Basket Case ist eigentlich kein Horrorfilm, sondern eine Tragikomödie. Ein Film, der im Tragischen immer das Komische sucht, und im Absurden, im Albernen, im maßlos ins Groteske überzeichneten immer wieder eine sehr ehrliche und sehr "ernsthafte" Tragik findet. Das geht schon damit los, dass diese Tragikomödie in den Mordszenen durchaus als Horrorfilm funktioniert. Henenlotter gelingt es Suspense, eine Atmosphäre der Bedrohung aufzubauen - obwohl die creature - und Splattereffekte, wohl schon Anfang der Achtziger, höflich ausgedrückt, nicht auf der Höhe der Zeit waren und alle Frauen in diesem Film schreien - was sie übrigens sehr häufig tun - als gelte es, den Oscar für die skurrilste scream queen zu gewinnen.

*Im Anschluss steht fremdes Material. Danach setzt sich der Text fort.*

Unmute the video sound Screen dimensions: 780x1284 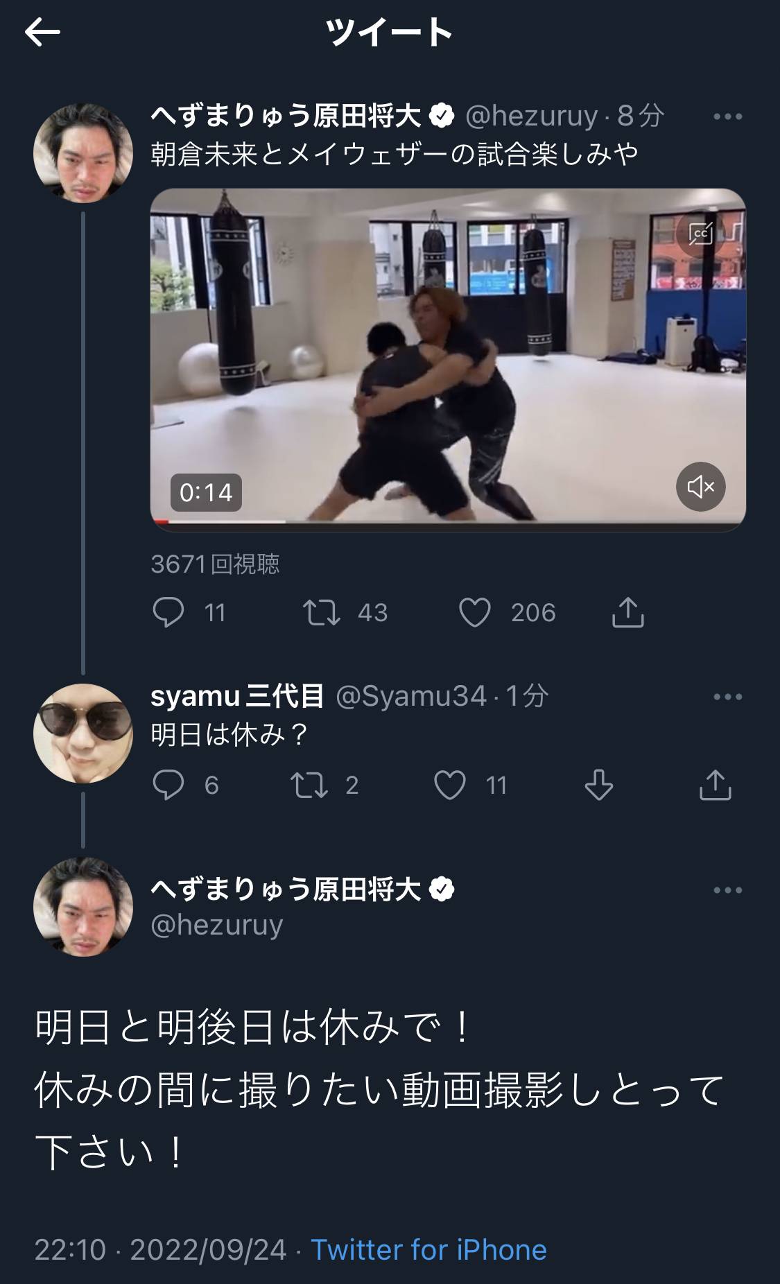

Das ist nur ein Beispiel dafür, wie der Film demjenigen, der bereit ist, sich auf ihn einzulassen, immer wieder sehr verschiedene Affekte abringt, die unter der trashigen Oberfläche lauern, wie Belial in seinem Korb. (Wer indes nicht bereit ist, sich auf ihn einzulassen, der wird wohl nur das entdecken, was das Lexikon des internationalen  Films beschreibt: „Haarsträubende[n] Unfug, der auf den Brechreiz des Zuschauers spekuliert.“)
Ein anderes ist etwa die Szene, in der Belial einer attraktiven Nachbarin, in der Absteige, in der sich die beiden niedergelassen haben auflauert. Gerade dadurch, dass verhältnismäßig wenig von ihrem Körper zu sehen ist, entsteht, wenn sie ihren Slip unter dem bescheuerten Smiley-Nachthemd auszieht ein erotisches Knistern, von dem sich viele "Erotikfilme" eine gehörige Scheibe abschneiden könnten.

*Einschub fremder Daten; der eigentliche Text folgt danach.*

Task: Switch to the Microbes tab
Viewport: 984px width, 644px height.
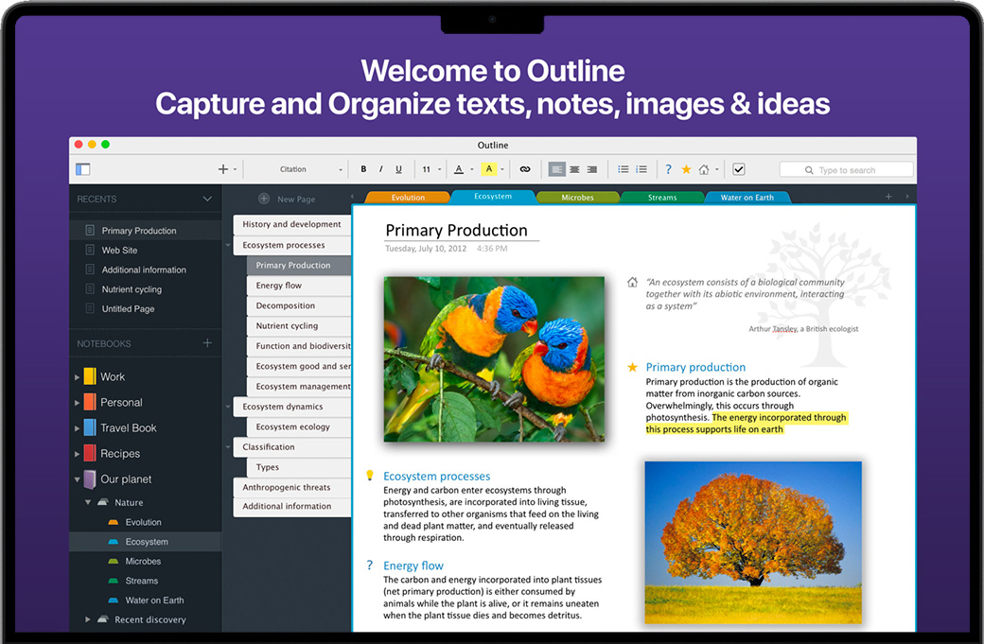Action: click(x=577, y=198)
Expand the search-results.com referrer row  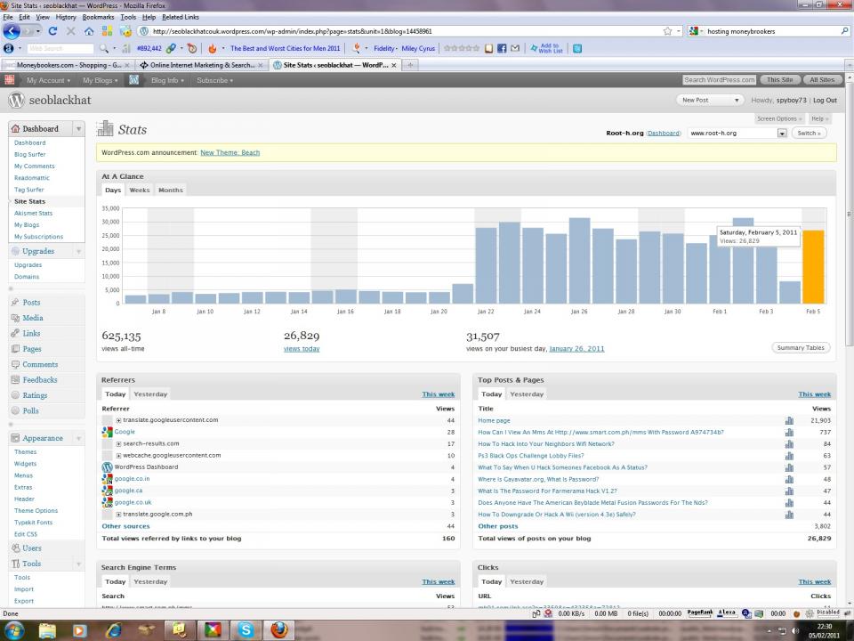[x=118, y=443]
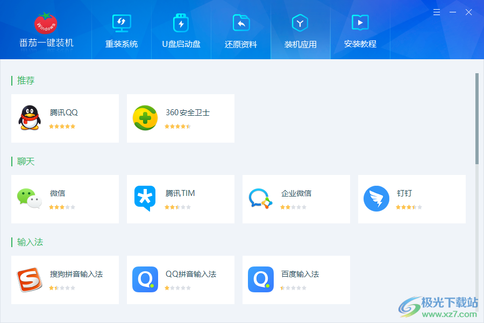Switch to the U盘启动盘 tab
Viewport: 484px width, 323px height.
pos(181,30)
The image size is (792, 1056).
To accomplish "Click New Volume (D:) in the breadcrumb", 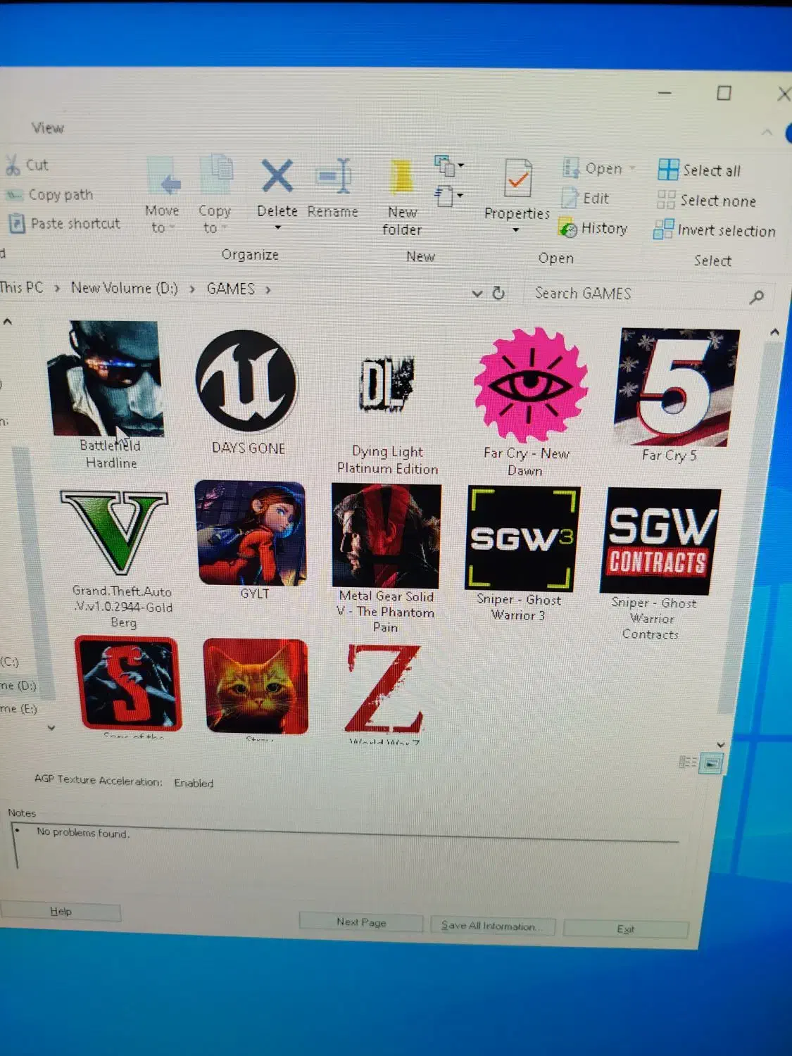I will click(124, 288).
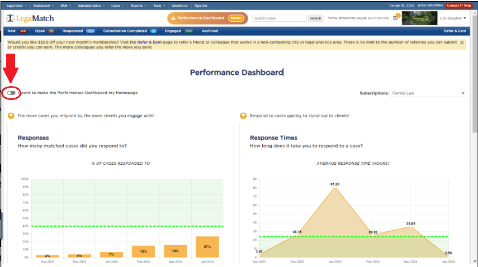Go to the Archived tab
Screen dimensions: 478x267
(210, 31)
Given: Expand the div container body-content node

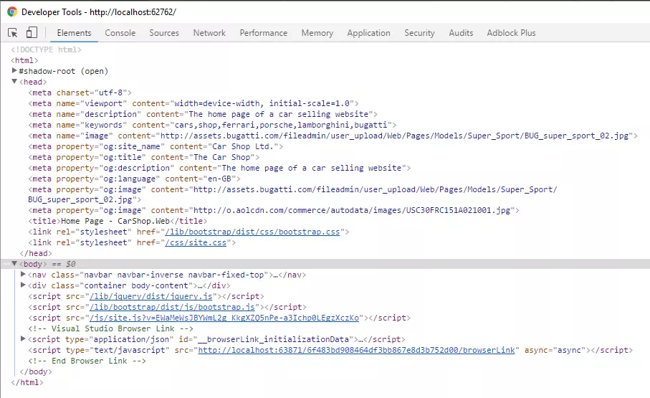Looking at the screenshot, I should (24, 285).
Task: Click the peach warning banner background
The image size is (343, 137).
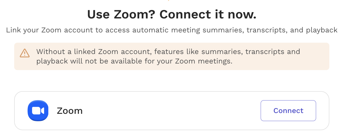Action: coord(172,56)
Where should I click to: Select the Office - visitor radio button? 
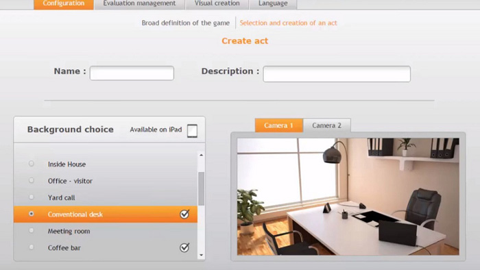[32, 180]
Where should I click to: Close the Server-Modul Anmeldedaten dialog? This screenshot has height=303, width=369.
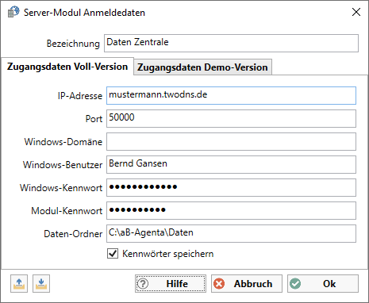point(356,12)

Schließlich, aber sicherlich nicht zuletzt ist da der Rückblick, der die Geschichte der siamesischen Zwillinge erzählt. Ein in sich abgeschlossener Film-im-Film, eine Tragödie über die Gemeinheit einer Welt, in der nicht zusammen gehören darf, was zusammen gehört. Die Grausamkeit des Vaters, der von seinem deformierten Sohn, bzw. - später - dem deformierten Teil seines Sohnes, kategorisch nichts wissen will. Die Operation, die mehr zu hören als zu sehen ist, mit knarrenden Geräuschen, die durch Mark und Bein gehen. Dann das herzerweichende Bild der kleinen Klaue, die ihren Weg aus einem Müllsack sucht.
Überhaupt: dass der Film für Belial, für dieses, in, gelinde gesagt, billigen Stop-Motion-Effekten animierte Fleischknäuel gerade am Ende offensichtlich große Sympathien hegt, uns Mitleid für diese Kreatur entlockt, zeugt von Hennenloters Liebe für die Deformierten, die Ausgestoßenen, die Nicht-gewollten dieser Erde. Was übrigens auch in den beiden Frauen Ausdruck findet, die sich Duane förmlich an den Hals werfen: während die "bürgerliche", die in einer Arzt-Praxis arbeitet eher beknackt ist, scheint, gerade die Zuneigung der Prostituierten, die ein Zimmer weiter wohnt sehr ehrlich zu sein (eine Ehrlichkeit, die sich in kleinen Gesten ausdrückt, die an das Klischee der Hure mit dem guten Herzen, dem so viele "bessere" Filme hoffnungslos verfallen, gar nicht weiter denken lässt).
Wenn Kunst darin besteht, für einen Inhalt eine angemessene Form zu finden, dann ist Basket Case große Kunst, weil er die Tragödie einer Trennung erzählt, die nie vollständig vollzogen, aber genauso wenig rückgängig gemacht werden kann, mit disparaten, nicht zueinander passenden Mitteln und Elementen, die ohne versöhnt werden zu können, doch auf eine ganz spezifische Art Sinn machen. Einen Frank Henenlotter-Sinn eben.